O ministro Flávio Dino concedeu uma liminar permitindo que ela retorne ao certame até que o caso seja analisado de forma definitiva. Dino afirmou que a punição à candidata pode violar princípios básicos, como o de que ninguém deve sofrer consequência penal por ato cometido por outra pessoa.

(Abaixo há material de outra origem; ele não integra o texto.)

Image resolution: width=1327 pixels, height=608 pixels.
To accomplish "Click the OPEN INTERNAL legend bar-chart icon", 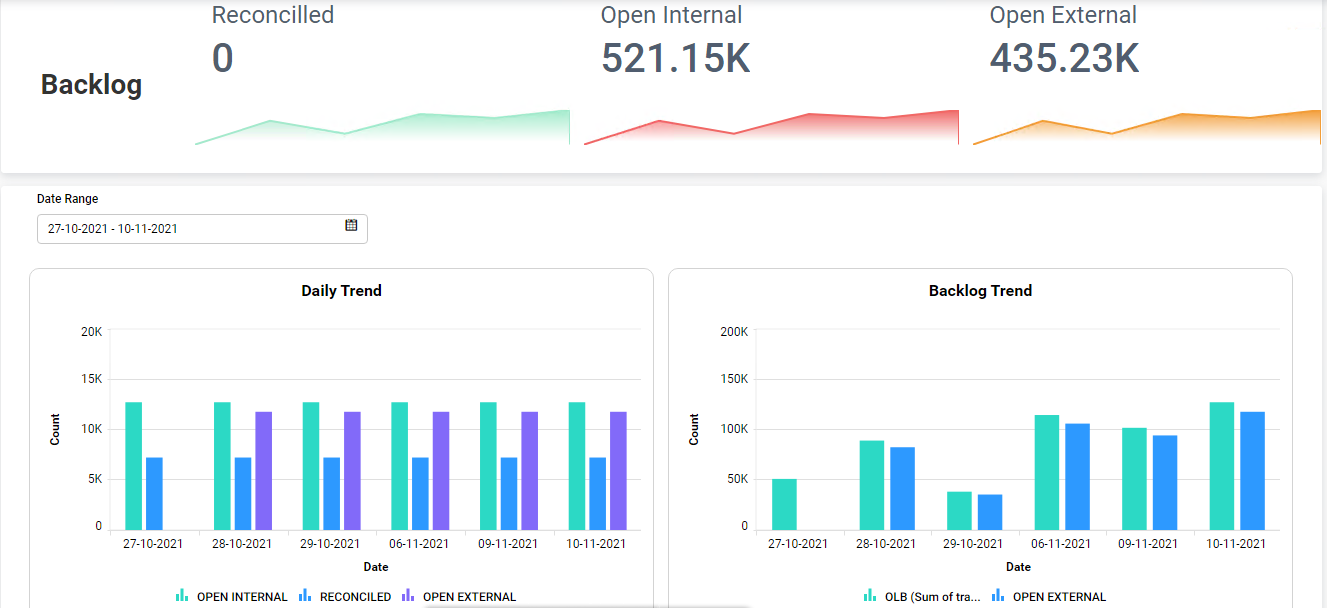I will pos(182,596).
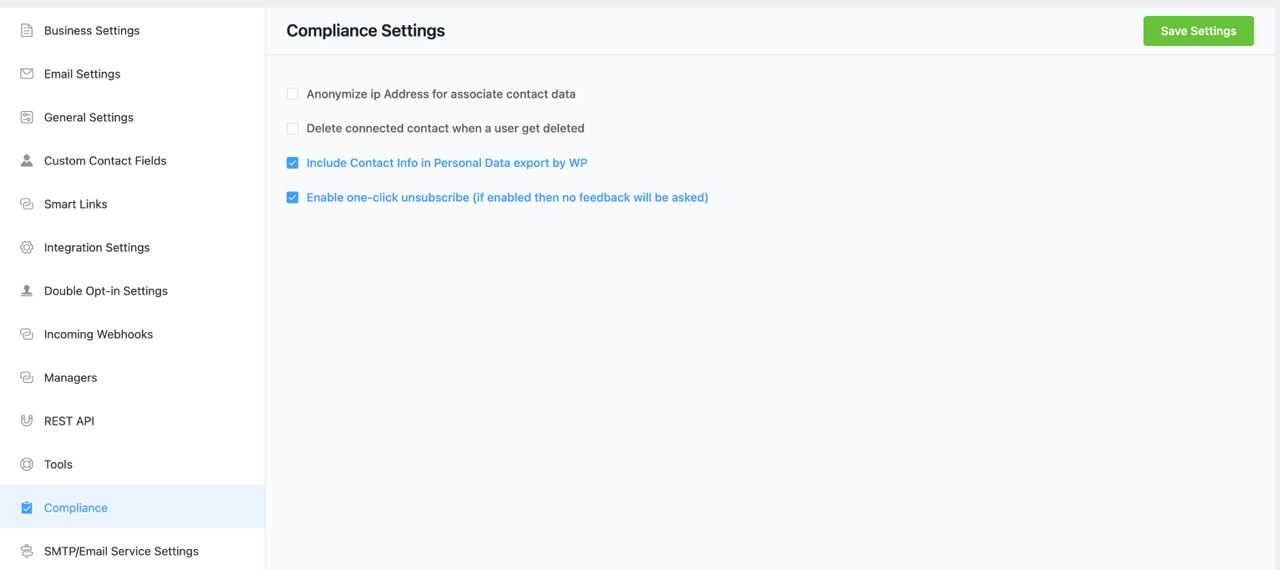Click the Tools lifebuoy icon
This screenshot has width=1280, height=570.
[x=27, y=465]
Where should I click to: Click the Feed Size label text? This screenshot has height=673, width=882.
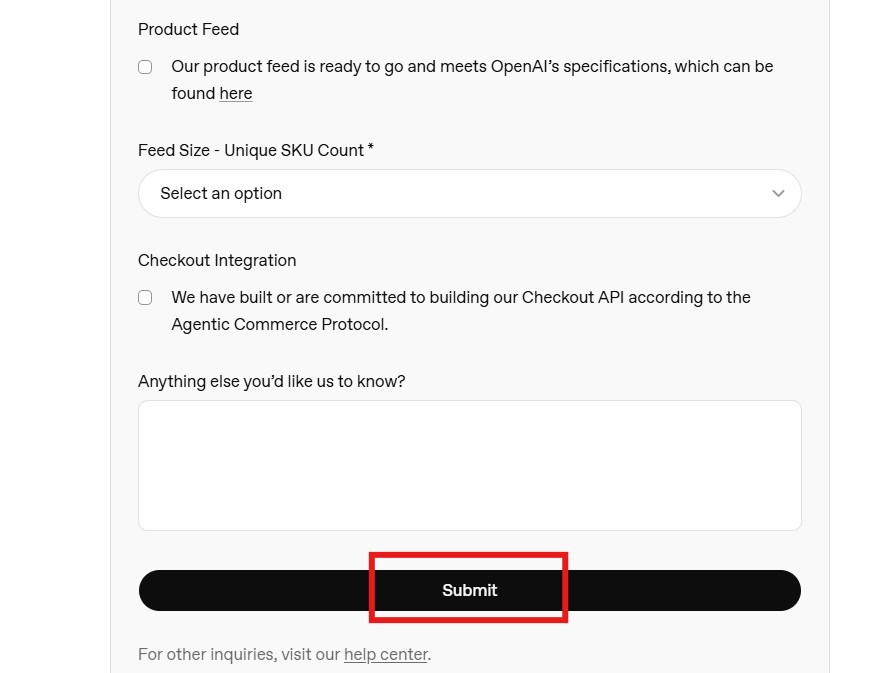(x=248, y=149)
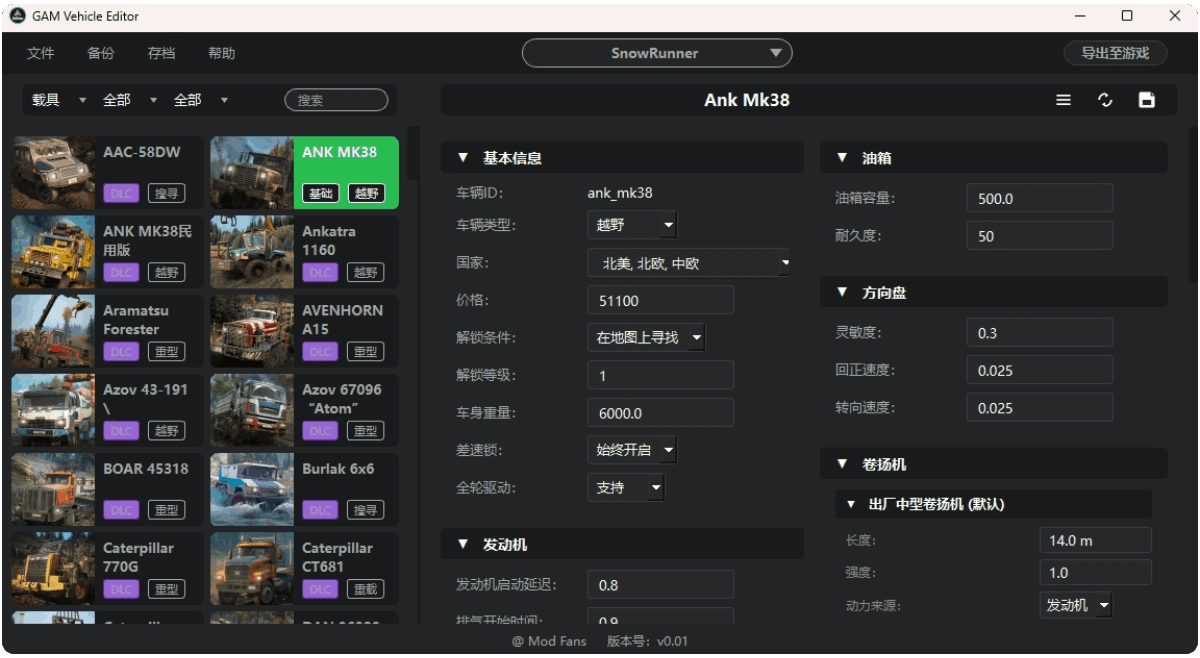Click the hamburger menu icon beside Ank Mk38 title
Viewport: 1200px width, 658px height.
click(1063, 100)
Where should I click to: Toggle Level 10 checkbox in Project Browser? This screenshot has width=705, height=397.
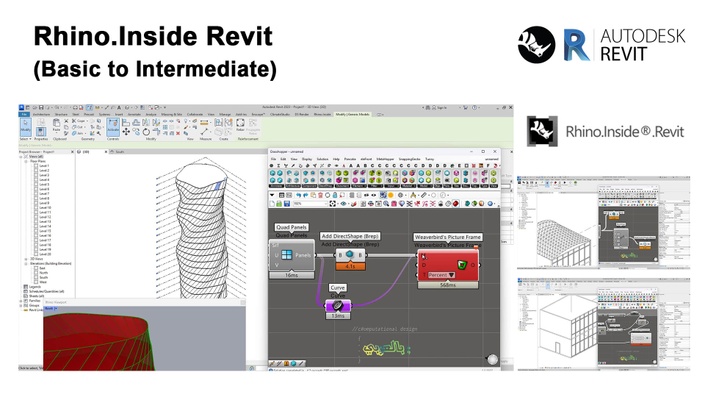click(x=36, y=208)
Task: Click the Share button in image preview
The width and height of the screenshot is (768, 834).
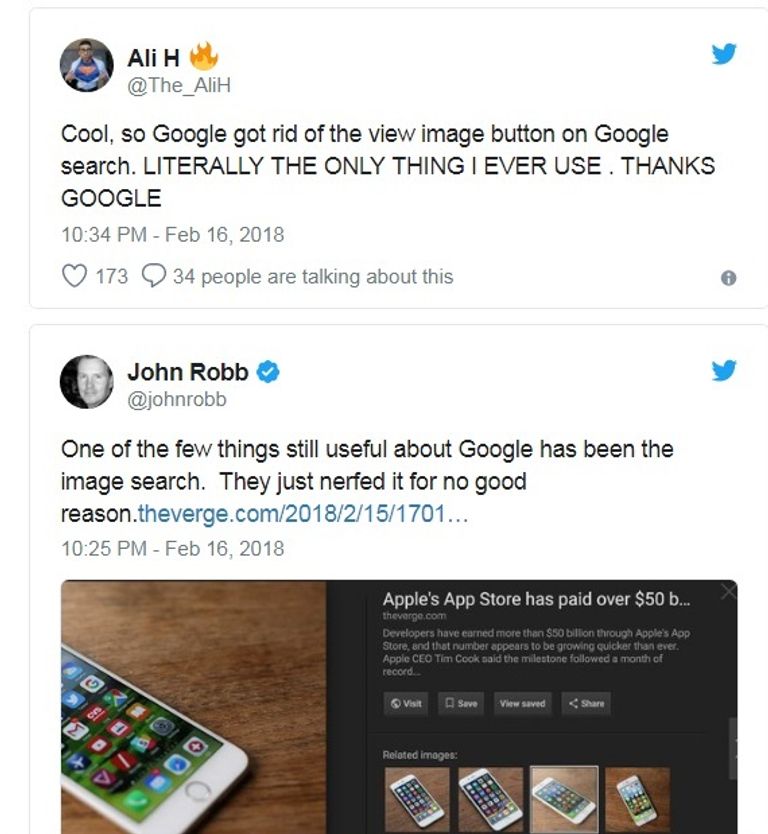Action: [x=586, y=703]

“Ela fez sua opção”, critica delegado-geral
A decisão provocou forte reação nas redes. O delegado-geral de Santa Catarina, Ulisses Gabriel, publicou que não entende como o combate ao crime pode ocorrer “dessa forma”. Para ele, manter Lays no concurso seria perigoso, já que ela “fez sua escolha” ao se casar com alguém condenado.
A defesa: ela não pode ser responsabilizada pelo passado do marido
Ao recorrer, Lays argumentou que não deveria ser punida por algo que aconteceu antes de ela sequer conhecer o marido. O homem, de acordo com os advogados, hoje trabalha no setor de transportes, ocupa cargo de gerente e nunca chegou a cumprir pena porque o processo prescreveu.
Ela também deixou claro que informou espontaneamente à banca examinadora sobre a condenação, o que, segundo a defesa, demonstra boa-fé.
Dino: punição pode ser injusta e causar dano irreversível
Em sua decisão, o ministro afirma que impedir Lays de continuar no concurso viola princípios como presunção de inocência, individualização da pena e intranscendência, que proíbe transferir a culpa de um para outro. Dino lembrou ainda que eliminá-la agora poderia causar um prejuízo sério, já que anos de estudo e preparação poderiam ser desperdiçados sem necessidade.
Ele solicitou mais documentos, como a certidão criminal do marido e cópias da sentença, além de comprovantes de trabalho dele nos últimos dez anos.
Até o momento, os advogados da candidata não comentaram.